Respuesta :
A new asteroid, similar to the size of the asteroid that hit the Earth at the end of the Cretaceous period, which handily obliterated the then-dominant species (dinosaurs being one of them), will now hit the populated, modern, civilized Earth.
In the previous impact, all life wasn’t wiped out. Many species were adversely affected, but many survived, and indeed, thrived due to the absence of the then-dominant species being removed.
Certainly in our modern world, and how much we depend on global agriculture, there would be a massive die-off of many people (not necessarily just by the direct hit of the comet impact, but by the after effects as well).
It would cause a massive crater, and eject global-cooling debris into the atmosphere, and sterilize the impact site. Agriculture would be brought to its knees, and major famines would occur.
A report made 4 years ago indicated that life re-established itself in the impact zone (of the Cretaceous impacting asteroid) after 30,000 years (which the article considered exceeding rapid). 30,000 years of anything would not recover fast enough in the modern day. If you think about it, ALL of modern human history happened within the last 10,000 years (and you could argue that is was much less than that).

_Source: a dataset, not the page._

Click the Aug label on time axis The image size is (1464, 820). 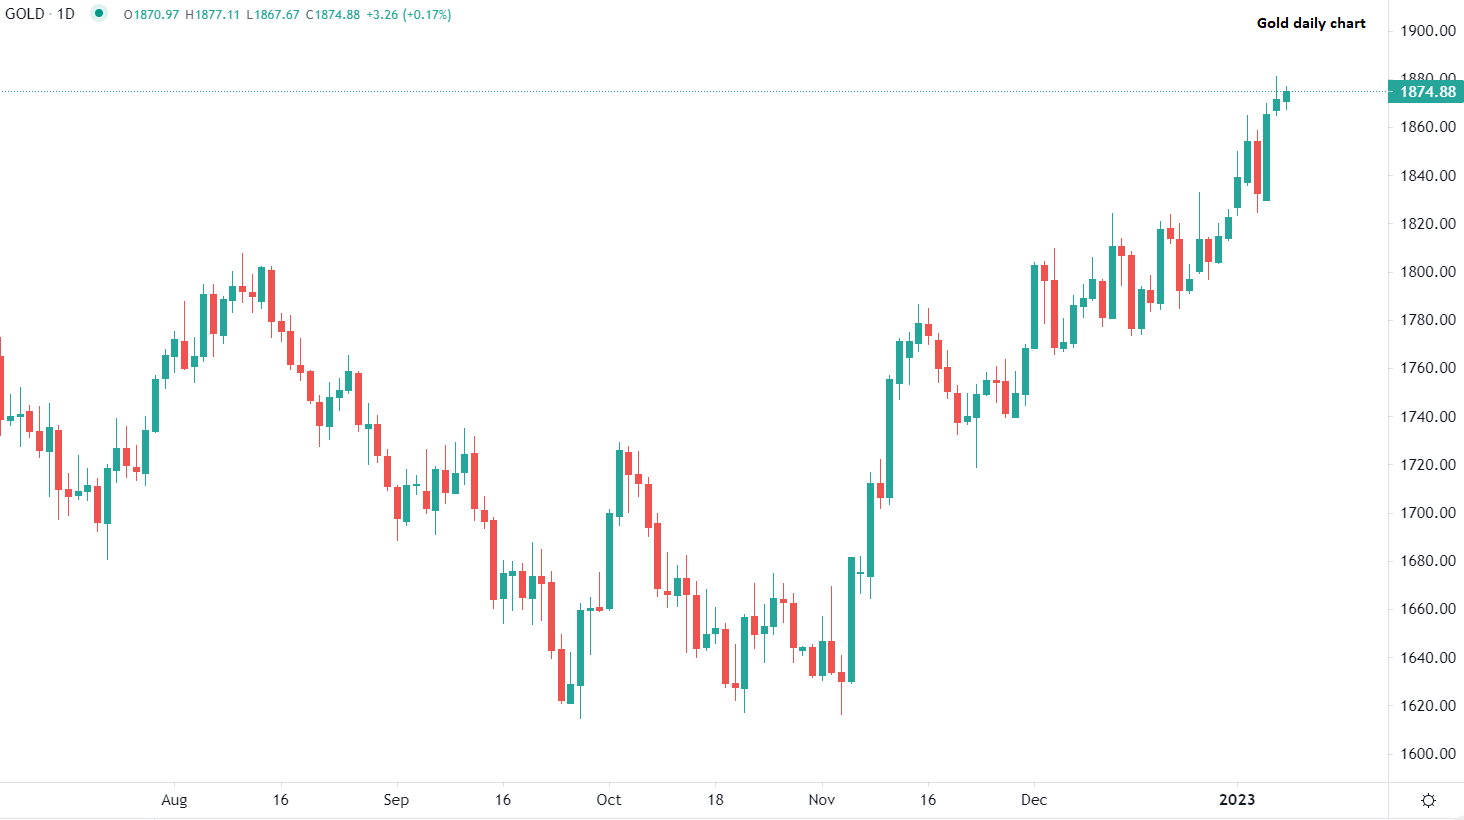coord(174,800)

I do think that some life would survive (using the impact from the asteroid at the K-T boundary as an analog), but these conditions are different:
Since the impact site is unknown, densely populated centers are at risk - however if it hit in exactly the same place, the population of Mexico and Central America and the Southern Tier of the US could be eliminated (approx 300,000,000 people) just from the blast effects and impact debris.
Population of the earth went from zero humans (in the prior impact) to over seven billion living today.
Simple systems are flexible and resilient and would most likely survive. Complex systems would collapse and would be the hardest to rebuild. Food production will continue in certain regions. Food distribution will be severely affected. Disease and pestilence would re-emerge, and public health would suffer, adding to the death toll.
Military adventurism would increase (the “have-nots” vs “haves”). Social order may get shoved back to our tribal roots.
Would it be a total loss? How much life would survive?Difficult to predict - it could go either way.
Think about this: How long would it take to recover? I don't think we could or would recover. Just as in the earlier strike, there would be no going back.